En cada época hay un género literario dominante que, por decirlo así, da el tono á toda la literatura de una época. Hay un período literario épico, hay otro dramático, los hay líricos y los hay novelescos.
En la época actual el género dominante, el que da el tono á toda la producción artística, es el género periodístico. La literatura periodística domina sobre todo el Arte moderno.
El poeta lírico, el autor dramático, el novelista, el orador sagrado, el historiador, pintores y escultores; todos ellos son periodistas en sus poesías, en sus dramas y comedias, en sus novelas, en sus sermones, en sus historias, en sus cuadros y en sus estatuas.
La actualidad periodística con alas de mariposa; polvillo de sus alas, tinta fresca y pegajosa de imprenta, es la musa del Arte moderno.
Por eso cuando los mismos edificios, sólidas obras de arquitectura, los monumentos escultóricos de mármol ó de bronce nos parecen hojas de volandera actualidad, más nos sorprende hallar la obra de serenidad y de reposo en la obra periodística juntamente.
Tal es el libro de Azorín «Lecturas de España», formado con artículos de periódico que tuvieron su día de actualidad y entran ahora, por derecho propio, en la eterna actualidad de las obras maestras.
Cuando tantos libros grandes ofrecidos á la inmortalidad por sus autores, desdeñosos del juicio y del aplauso de sus contemporáneos, pasaron como pasa el artículo de periódico, este libro de artículos de periódico sólo ahora parece en su verdadera forma, con su prosa robusta, sano equilibrio de músculos y nervios, sus juicios certeros, su noble continente de hidalgo castellano.
Para mí, tan propenso á nerviosismos y destemplanzas, nada tan admirable como esta prosa de Azorín, tan distinta de casi toda nuestra moderna prosa.

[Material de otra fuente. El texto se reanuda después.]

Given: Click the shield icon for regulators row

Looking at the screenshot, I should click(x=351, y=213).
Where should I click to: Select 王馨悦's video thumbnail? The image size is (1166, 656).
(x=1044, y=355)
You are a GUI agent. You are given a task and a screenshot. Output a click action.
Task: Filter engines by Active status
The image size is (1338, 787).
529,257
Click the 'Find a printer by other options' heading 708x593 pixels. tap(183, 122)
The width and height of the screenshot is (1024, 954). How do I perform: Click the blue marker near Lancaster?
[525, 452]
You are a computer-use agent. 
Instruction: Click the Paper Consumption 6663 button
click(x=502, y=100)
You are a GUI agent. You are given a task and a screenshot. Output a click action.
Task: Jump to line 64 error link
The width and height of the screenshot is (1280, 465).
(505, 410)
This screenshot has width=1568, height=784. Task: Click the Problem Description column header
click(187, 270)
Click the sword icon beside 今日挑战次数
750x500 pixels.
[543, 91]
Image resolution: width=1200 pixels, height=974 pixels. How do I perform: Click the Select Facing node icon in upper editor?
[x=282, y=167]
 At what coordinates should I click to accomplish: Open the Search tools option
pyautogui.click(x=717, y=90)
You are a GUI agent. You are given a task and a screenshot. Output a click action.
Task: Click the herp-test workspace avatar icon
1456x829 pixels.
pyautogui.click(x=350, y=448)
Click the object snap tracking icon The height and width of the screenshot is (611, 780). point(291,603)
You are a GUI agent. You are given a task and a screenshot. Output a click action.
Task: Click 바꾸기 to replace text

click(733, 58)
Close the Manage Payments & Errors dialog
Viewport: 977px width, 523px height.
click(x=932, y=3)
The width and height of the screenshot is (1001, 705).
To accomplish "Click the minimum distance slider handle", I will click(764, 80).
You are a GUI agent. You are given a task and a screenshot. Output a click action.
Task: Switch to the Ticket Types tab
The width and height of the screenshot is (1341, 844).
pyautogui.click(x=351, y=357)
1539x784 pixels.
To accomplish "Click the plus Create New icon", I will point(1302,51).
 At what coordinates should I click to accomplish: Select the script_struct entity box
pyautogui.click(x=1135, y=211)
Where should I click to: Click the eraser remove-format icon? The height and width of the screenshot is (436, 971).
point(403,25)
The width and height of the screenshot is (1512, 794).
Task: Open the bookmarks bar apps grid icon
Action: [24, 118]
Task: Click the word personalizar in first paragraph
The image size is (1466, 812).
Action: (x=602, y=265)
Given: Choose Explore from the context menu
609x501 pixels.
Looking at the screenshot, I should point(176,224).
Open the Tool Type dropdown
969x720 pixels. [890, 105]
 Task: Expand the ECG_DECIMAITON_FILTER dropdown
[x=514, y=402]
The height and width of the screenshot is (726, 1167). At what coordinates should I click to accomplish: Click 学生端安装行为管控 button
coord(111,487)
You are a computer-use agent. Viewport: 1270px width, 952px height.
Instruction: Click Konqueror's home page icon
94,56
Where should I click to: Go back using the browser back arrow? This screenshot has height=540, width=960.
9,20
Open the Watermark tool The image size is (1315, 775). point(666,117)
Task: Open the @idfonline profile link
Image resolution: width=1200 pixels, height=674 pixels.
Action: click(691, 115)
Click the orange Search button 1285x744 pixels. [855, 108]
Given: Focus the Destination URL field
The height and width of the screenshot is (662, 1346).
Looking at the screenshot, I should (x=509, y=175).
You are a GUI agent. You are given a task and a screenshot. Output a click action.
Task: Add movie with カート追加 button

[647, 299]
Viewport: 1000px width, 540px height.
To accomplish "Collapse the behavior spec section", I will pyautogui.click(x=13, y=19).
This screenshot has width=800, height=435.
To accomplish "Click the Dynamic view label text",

Entre tanto asomo de chillones colorines, es la prosa de Azorín como un buen grabado en acero, como un aguafuerte, donde claros y obscuros dan la exacta equivalencia de todos los colores y de todos los tonos.
Tiene este libro, además, para los que siempre hemos admirado á Azorín, aunque alguna vez haya irritado nuestra sensibilidad, la ventaja, sobre otros libros suyos, de que nada, al leerle, en nuestro sentimiento protesta contra nuestra admiración.
Azorín, como no podía ser menos, parece curado de su «maurismo» agudo. Ya no cree, como creen los conservadores, que el mundo es sólo un medio para que don Antonio Maura y don Juan de la Cierva gobiernen en España.